Exercise -
Please lay out every line of the listing below as a JSON list of strings, one string per line, leaving out blank lines.

Data records -
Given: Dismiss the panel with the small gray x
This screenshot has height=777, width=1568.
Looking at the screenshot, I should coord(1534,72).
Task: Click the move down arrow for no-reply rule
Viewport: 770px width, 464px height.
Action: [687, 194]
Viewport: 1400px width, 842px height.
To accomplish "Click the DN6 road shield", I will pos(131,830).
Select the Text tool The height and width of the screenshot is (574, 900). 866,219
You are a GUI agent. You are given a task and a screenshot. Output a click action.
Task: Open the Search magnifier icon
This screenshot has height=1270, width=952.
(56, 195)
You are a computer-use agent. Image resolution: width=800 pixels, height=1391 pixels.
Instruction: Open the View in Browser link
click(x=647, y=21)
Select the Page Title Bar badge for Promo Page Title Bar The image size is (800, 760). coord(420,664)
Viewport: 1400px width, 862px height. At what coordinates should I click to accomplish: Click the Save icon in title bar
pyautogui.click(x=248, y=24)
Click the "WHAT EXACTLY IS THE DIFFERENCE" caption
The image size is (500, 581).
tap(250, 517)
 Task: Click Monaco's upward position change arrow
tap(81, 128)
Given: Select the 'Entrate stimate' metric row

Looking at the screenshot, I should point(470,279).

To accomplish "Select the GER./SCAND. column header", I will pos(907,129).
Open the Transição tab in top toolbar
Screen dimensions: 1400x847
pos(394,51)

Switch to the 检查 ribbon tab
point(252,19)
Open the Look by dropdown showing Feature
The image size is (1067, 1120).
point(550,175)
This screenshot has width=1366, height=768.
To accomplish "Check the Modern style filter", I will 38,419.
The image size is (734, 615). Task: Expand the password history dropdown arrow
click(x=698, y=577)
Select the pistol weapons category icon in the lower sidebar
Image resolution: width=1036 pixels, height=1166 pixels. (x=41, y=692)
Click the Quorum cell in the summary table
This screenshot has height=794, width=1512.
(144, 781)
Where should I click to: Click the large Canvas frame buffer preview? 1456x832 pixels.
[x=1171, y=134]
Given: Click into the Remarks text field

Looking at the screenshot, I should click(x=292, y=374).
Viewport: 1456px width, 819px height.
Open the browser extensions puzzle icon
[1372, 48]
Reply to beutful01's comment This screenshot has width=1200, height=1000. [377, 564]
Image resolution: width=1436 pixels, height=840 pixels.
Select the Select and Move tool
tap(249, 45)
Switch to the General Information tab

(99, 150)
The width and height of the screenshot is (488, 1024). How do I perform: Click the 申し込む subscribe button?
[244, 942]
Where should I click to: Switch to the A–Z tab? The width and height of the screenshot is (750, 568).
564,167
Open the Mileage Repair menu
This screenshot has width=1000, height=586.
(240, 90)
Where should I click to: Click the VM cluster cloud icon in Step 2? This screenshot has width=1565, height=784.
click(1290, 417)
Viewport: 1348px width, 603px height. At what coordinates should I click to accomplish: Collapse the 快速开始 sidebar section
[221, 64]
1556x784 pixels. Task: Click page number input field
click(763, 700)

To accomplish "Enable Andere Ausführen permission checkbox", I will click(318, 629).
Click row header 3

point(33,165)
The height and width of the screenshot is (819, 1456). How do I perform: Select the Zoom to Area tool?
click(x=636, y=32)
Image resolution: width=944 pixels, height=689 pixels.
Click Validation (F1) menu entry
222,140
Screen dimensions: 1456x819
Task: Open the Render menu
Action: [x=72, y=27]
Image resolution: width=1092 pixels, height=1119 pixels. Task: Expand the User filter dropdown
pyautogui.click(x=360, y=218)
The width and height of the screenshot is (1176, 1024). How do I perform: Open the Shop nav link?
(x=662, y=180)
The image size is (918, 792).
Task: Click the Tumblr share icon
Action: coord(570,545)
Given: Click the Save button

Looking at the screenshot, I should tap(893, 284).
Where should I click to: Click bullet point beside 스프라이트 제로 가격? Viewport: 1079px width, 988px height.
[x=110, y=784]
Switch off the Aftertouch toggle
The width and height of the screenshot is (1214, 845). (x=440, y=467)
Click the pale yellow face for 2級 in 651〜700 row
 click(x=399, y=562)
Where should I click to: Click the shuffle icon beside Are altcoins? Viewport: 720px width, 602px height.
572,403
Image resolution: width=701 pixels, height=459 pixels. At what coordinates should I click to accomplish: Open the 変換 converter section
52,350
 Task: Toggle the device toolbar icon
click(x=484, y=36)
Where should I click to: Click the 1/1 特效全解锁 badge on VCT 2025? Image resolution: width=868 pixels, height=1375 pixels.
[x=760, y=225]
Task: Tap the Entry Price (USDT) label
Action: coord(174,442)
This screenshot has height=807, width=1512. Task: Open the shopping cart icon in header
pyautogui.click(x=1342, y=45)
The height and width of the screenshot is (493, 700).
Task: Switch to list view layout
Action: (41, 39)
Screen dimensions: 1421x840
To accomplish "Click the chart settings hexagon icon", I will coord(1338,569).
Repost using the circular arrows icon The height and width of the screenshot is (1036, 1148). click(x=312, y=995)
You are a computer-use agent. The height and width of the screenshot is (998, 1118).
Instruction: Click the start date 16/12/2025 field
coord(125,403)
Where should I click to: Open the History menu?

Written response -
[
  "Given: Dismiss the panel with the small gray x",
  "This screenshot has height=777, width=1568.",
  "Looking at the screenshot, I should coord(1534,72).",
  "Task: Click the move down arrow for no-reply rule",
  "Viewport: 770px width, 464px height.",
  "Action: [687, 194]",
  "Viewport: 1400px width, 842px height.",
  "To accomplish \"Click the DN6 road shield\", I will pos(131,830).",
  "Select the Text tool The height and width of the screenshot is (574, 900). 866,219",
  "You are a GUI agent. You are given a task and a screenshot. Output a click action.",
  "Task: Open the Search magnifier icon",
  "This screenshot has height=1270, width=952.",
  "(56, 195)",
  "You are a computer-use agent. Image resolution: width=800 pixels, height=1391 pixels.",
  "Instruction: Open the View in Browser link",
  "click(x=647, y=21)",
  "Select the Page Title Bar badge for Promo Page Title Bar The image size is (800, 760). coord(420,664)",
  "Viewport: 1400px width, 862px height. At what coordinates should I click to accomplish: Click the Save icon in title bar",
  "pyautogui.click(x=248, y=24)",
  "Click the \"WHAT EXACTLY IS THE DIFFERENCE\" caption",
  "The image size is (500, 581).",
  "tap(250, 517)",
  " Task: Click Monaco's upward position change arrow",
  "tap(81, 128)",
  "Given: Select the 'Entrate stimate' metric row",
  "Looking at the screenshot, I should point(470,279).",
  "To accomplish \"Select the GER./SCAND. column header\", I will pos(907,129).",
  "Open the Transição tab in top toolbar",
  "Screen dimensions: 1400x847",
  "pos(394,51)",
  "Switch to the 检查 ribbon tab",
  "point(252,19)",
  "Open the Look by dropdown showing Feature",
  "The image size is (1067, 1120).",
  "point(550,175)",
  "This screenshot has width=1366, height=768.",
  "To accomplish \"Check the Modern style filter\", I will 38,419.",
  "The image size is (734, 615). Task: Expand the password history dropdown arrow",
  "click(x=698, y=577)",
  "Select the pistol weapons category icon in the lower sidebar",
  "Image resolution: width=1036 pixels, height=1166 pixels. (x=41, y=692)",
  "Click the Quorum cell in the summary table",
  "This screenshot has height=794, width=1512.",
  "(144, 781)",
  "Where should I click to: Click the large Canvas frame buffer preview? 1456x832 pixels.",
  "[x=1171, y=134]",
  "Given: Click into the Remarks text field",
  "Looking at the screenshot, I should click(x=292, y=374).",
  "Viewport: 1456px width, 819px height.",
  "Open the browser extensions puzzle icon",
  "[1372, 48]",
  "Reply to beutful01's comment This screenshot has width=1200, height=1000. [377, 564]",
  "Image resolution: width=1436 pixels, height=840 pixels.",
  "Select the Select and Move tool",
  "tap(249, 45)",
  "Switch to the General Information tab",
  "(99, 150)",
  "The width and height of the screenshot is (488, 1024). How do I perform: Click the 申し込む subscribe button?",
  "[244, 942]",
  "Where should I click to: Switch to the A–Z tab? The width and height of the screenshot is (750, 568).",
  "564,167",
  "Open the Mileage Repair menu",
  "This screenshot has width=1000, height=586.",
  "(240, 90)",
  "Where should I click to: Click the VM cluster cloud icon in Step 2? This screenshot has width=1565, height=784.",
  "click(1290, 417)",
  "Viewport: 1348px width, 603px height. At what coordinates should I click to accomplish: Collapse the 快速开始 sidebar section",
  "[221, 64]",
  "1556x784 pixels. Task: Click page number input field",
  "click(763, 700)",
  "To accomplish \"Enable Andere Ausführen permission checkbox\", I will click(318, 629).",
  "Click row header 3",
  "point(33,165)",
  "The height and width of the screenshot is (819, 1456). How do I perform: Select the Zoom to Area tool?",
  "click(x=636, y=32)",
  "Image resolution: width=944 pixels, height=689 pixels.",
  "Click Validation (F1) menu entry",
  "222,140",
  "Screen dimensions: 1456x819",
  "Task: Open the Render menu",
  "Action: [x=72, y=27]",
  "Image resolution: width=1092 pixels, height=1119 pixels. Task: Expand the User filter dropdown",
  "pyautogui.click(x=360, y=218)",
  "The width and height of the screenshot is (1176, 1024). How do I perform: Open the Shop nav link?",
  "(x=662, y=180)",
  "The image size is (918, 792).",
  "Task: Click the Tumblr share icon",
  "Action: coord(570,545)",
  "Given: Click the Save button",
  "Looking at the screenshot, I should tap(893, 284).",
  "Where should I click to: Click bullet point beside 스프라이트 제로 가격? Viewport: 1079px width, 988px height.",
  "[x=110, y=784]",
  "Switch off the Aftertouch toggle",
  "The width and height of the screenshot is (1214, 845). (x=440, y=467)",
  "Click the pale yellow face for 2級 in 651〜700 row",
  " click(x=399, y=562)",
  "Where should I click to: Click the shuffle icon beside Are altcoins? Viewport: 720px width, 602px height.",
  "572,403",
  "Image resolution: width=701 pixels, height=459 pixels. At what coordinates should I click to accomplish: Open the 変換 converter section",
  "52,350",
  " Task: Toggle the device toolbar icon",
  "click(x=484, y=36)",
  "Where should I click to: Click the 1/1 特效全解锁 badge on VCT 2025? Image resolution: width=868 pixels, height=1375 pixels.",
  "[x=760, y=225]",
  "Task: Tap the Entry Price (USDT) label",
  "Action: coord(174,442)",
  "This screenshot has height=807, width=1512. Task: Open the shopping cart icon in header",
  "pyautogui.click(x=1342, y=45)",
  "The height and width of the screenshot is (493, 700).",
  "Task: Switch to list view layout",
  "Action: (41, 39)",
  "Screen dimensions: 1421x840",
  "To accomplish \"Click the chart settings hexagon icon\", I will coord(1338,569).",
  "Repost using the circular arrows icon The height and width of the screenshot is (1036, 1148). click(x=312, y=995)",
  "You are a computer-use agent. The height and width of the screenshot is (998, 1118).",
  "Instruction: Click the start date 16/12/2025 field",
  "coord(125,403)",
  "Where should I click to: Open the History menu?"
]